We weren't. Honestly, the best character out of this book was a computer named Winston. Edmond Kirsch is a futurist, and one time student of Langdon's, who believes he has answered the two questions the book poses. He is also a grandstander and apparent drama queen who always needs all eyes on him. He meets with the top three religious leaders from different religions to show them his presentation that will all but obliterate religion. Obviously, they are upset and then things started rushing along to a worldwide announcement and people dying left and right.

Somehow we get the upcoming King of Spain involved because his fiancee, Ambra, is now running around with Langdon trying to release the announcement to the world (Kirsch is.... indisposed) and set off this science vs religion firestorm.

But, we're not really running around, we're not really solving much, and the supercomputer Winston is doing the majority of the brainwork for Langdon. Yes, there's a guy out there killing people, but he seems very inconsequential.
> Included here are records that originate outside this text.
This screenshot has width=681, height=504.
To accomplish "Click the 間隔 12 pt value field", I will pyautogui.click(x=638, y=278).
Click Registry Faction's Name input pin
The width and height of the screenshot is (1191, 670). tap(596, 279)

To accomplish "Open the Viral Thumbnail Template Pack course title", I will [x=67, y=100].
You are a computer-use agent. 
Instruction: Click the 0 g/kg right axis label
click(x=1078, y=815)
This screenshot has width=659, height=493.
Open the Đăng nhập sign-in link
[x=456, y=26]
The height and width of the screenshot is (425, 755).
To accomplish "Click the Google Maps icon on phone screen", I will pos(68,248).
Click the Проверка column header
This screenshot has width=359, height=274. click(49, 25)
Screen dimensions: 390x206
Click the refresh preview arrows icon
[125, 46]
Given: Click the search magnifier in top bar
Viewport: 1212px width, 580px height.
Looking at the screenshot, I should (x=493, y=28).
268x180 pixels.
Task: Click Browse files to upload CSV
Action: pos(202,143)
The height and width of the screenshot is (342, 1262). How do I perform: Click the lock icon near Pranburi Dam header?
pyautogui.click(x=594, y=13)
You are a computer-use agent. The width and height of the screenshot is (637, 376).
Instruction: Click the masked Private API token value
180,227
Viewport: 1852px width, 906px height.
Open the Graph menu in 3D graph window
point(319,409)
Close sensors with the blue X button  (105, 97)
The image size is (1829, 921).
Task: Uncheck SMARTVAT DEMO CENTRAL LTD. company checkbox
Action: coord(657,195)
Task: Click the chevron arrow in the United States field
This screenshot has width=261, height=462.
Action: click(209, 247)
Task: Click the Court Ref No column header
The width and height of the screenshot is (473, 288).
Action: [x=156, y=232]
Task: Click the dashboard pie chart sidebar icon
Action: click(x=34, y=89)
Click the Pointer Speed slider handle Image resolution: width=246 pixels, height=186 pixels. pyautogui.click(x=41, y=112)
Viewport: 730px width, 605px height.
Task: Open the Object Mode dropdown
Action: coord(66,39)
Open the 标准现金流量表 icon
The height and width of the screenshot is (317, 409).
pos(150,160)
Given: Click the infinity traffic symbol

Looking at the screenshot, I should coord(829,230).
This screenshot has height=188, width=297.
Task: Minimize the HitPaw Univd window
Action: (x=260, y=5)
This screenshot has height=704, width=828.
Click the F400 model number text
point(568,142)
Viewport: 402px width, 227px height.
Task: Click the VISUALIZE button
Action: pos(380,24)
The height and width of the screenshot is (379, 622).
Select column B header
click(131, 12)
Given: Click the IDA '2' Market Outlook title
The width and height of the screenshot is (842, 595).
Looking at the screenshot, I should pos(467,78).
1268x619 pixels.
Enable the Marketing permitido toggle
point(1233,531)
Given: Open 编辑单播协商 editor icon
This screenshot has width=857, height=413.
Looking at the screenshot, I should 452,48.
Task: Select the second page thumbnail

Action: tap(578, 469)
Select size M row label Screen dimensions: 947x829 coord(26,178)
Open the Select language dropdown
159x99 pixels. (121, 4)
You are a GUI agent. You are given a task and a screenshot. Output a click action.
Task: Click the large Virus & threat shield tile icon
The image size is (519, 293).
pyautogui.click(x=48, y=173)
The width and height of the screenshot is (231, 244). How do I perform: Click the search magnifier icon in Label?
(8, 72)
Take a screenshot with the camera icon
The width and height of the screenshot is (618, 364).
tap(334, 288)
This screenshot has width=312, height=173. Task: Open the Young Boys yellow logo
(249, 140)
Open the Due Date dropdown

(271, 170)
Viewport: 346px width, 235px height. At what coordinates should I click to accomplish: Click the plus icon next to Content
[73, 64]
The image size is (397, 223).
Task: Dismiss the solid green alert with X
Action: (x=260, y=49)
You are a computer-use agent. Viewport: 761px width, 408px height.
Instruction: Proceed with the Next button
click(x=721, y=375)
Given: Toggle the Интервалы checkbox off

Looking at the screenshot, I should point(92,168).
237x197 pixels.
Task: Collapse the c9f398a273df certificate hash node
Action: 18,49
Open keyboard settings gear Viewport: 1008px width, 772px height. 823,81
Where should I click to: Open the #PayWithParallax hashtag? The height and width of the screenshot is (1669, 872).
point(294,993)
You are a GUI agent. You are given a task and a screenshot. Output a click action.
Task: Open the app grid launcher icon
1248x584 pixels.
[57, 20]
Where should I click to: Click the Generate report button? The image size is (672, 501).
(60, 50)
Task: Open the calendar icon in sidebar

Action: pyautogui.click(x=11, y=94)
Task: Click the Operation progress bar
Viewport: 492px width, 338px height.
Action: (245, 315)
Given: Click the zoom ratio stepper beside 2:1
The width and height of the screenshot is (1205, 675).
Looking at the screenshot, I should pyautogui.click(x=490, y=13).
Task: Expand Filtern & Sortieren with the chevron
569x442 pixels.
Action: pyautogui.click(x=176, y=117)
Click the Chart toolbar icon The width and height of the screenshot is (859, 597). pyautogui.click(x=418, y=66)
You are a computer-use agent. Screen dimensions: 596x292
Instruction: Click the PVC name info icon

Once we get to the announcement, we seem to spend A LOT of time with Ambra and Langdon sitting on a couch just listening to something that isn't that spectacular and was really pretty obvious.

The end, I think, was supposed to have some jaw dropping revelations, but the only one I thought was pretty good was the Winston reveal. For some reason, that made me happy.

If you are new to Robert Langdon, professor-slash-action-hero, don't start here. Go back to the beginning and enjoy those. Perhaps skip Origin altogether.